Rozerem is a medication approved for insomnia treatment. Rozerem (known generically as ramelteon), acts in the same way as melatonin, the natural hormone that has been linked to healthy sleep in numerous studies. In one study, For more information on natural insomnia cures.

Res Rep Urol. 2013. Therapeutic efficacy and anti-inflammatory effect of ramelteon in patients with insomnia associated with lower urinary tract symptoms. This study was conducted to examine the therapeutic efficacy and anti-inflammatory effect of ramelteon in elderly patients with insomnia associated with lower urinary tract symptoms (LUTS), who visited our urology department. The study included 115 patients (102 men, 13 women) who scored ≥4 on the Athens Insomnia Scale and who wished to receive treatment. The assessment scales for therapeutic efficacy included the International Prostate Symptom Score (IPSS) for LUTS and the Insomnia Severity Index (ISI) for sleep disorders. The high-sensitivity C-reactive protein (hs-CRP) test was used to an objective assessment. The patients were treated with ramelteon (8 mg/day) for an average of 10 weeks and were then reexamined using the questionnaires and hs-CRP test to evaluate therapeutic efficacy IPSS total scores declined significantly. ISI total scores improved significantly. The levels of hs-CRP decreased significantly. The ISI scores ≥ 10 (n = 51) showed a weak correlation with the hs-CRP levels. Rozerem had a systemic anti-inflammatory effect and improved sleep disorders and LUTS, suggesting that it may be a useful treatment for patients with LUTS-associated insomnia.

Rozerem side effects
Rozerem had no significant effects on cognition or movement control and no apparent potential for abuse according Archives of General Psychiatry, October 2006. But others report rozerem side effects to include impairment of thinking, drowsiness, and sleepiness the morning after use.

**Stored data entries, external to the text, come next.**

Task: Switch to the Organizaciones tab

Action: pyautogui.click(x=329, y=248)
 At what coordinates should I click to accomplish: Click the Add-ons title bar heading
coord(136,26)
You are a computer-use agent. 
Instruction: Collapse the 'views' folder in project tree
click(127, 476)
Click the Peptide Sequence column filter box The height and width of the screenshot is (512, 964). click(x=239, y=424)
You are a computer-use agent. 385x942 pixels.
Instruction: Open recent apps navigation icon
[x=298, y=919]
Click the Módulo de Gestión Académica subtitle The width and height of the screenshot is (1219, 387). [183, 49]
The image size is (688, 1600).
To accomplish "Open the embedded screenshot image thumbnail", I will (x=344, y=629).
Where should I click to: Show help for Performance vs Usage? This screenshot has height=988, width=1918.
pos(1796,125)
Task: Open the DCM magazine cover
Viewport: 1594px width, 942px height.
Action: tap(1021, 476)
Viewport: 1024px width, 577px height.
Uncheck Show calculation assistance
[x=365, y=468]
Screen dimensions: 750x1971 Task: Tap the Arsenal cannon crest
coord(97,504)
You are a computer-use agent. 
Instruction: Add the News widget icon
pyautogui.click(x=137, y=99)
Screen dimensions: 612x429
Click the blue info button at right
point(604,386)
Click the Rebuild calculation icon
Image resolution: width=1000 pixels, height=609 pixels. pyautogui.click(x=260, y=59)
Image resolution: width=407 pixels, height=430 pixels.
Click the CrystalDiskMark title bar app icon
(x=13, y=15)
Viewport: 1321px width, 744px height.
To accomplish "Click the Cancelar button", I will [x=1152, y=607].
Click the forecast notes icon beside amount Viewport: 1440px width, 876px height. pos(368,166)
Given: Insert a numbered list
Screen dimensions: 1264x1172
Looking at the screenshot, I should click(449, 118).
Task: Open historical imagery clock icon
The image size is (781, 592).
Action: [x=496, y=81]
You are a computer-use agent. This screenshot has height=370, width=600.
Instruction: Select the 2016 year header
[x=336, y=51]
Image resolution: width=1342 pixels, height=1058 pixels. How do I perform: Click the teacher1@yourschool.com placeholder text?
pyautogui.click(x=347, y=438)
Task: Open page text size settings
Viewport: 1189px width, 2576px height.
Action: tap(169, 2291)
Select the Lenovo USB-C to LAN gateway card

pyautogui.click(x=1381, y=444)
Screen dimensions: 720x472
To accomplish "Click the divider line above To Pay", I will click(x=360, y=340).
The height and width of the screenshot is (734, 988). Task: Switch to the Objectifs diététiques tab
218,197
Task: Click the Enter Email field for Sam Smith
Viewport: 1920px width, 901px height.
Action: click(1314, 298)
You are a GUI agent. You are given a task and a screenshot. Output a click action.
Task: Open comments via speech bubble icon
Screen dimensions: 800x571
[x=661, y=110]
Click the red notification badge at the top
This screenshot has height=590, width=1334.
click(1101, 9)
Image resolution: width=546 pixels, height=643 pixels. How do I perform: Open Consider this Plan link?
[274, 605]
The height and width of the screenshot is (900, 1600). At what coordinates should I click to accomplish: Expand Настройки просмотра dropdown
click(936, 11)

Do not drink alcohol while you are taking ramelteon.

Psychopharmacology (Berl). 2015. The effects of acute treatment with ramelteon, triazolam, and placebo on driving performance, cognitive function, and equilibrium function in healthy volunteers. :Hypnotics are widely used to treat insomnia but adverse effects of different hypnotics, especially benzodiazepine receptor agonists, are getting more attention lately. The effects of novel hypnotics have not been fully examined. Rozerem may affect road-tracking performance, visual attention and/or psychomotor speed measured by Trail-Making Test part A, and body balance in acute dosing. Lower dose of triazolam also impaired performance worse than Rozerem. Physicians should consider risks and benefits when prescribing both drugs, especially in the initial period of administration.

Rozerem for women after menopause
Rozerem Ramelteon for the treatment of insomnia in menopausal women.
Menopause Int. 2009; Dobkin RD, Menza M, Bienfait KL, Allen LA, Marin H, Gara MA. Department of Psychiatry, UMDNJ-Robert Wood Johnson Medical School, Piscataway, NJ, USA.
The goal of this study was to evaluate the effect of Rozerem, a selective melatonin receptor agonist, for the treatment of menopausal insomnia. STUDY DESIGN: A total of 20 healthy peri- and postmenopausal women with insomnia participated in this six-week, prospective, open-label trial of Rozerem (8 mg) at an academic medical centre. Participants completed sleep-wake diaries on a daily basis for six weeks. Self-report measures of sleep impairment, daytime functioning, quality of life and mood were also completed on a bi-weekly basis. Significant improvements in latency to sleep onset, total sleep time and sleep efficiency were observed in diary data while gains in sleep quality, sleep impairment, daytime functioning, quality of life and mood were found in self-report measures. There was no evidence of tolerance or rebound over the course of the trial. Overall, results suggest that Rozerem is an effective non-hormonal approach for the treatment of insomnia in menopause. Randomized-controlled trials are needed to further evaluate the efficacy of this intervention.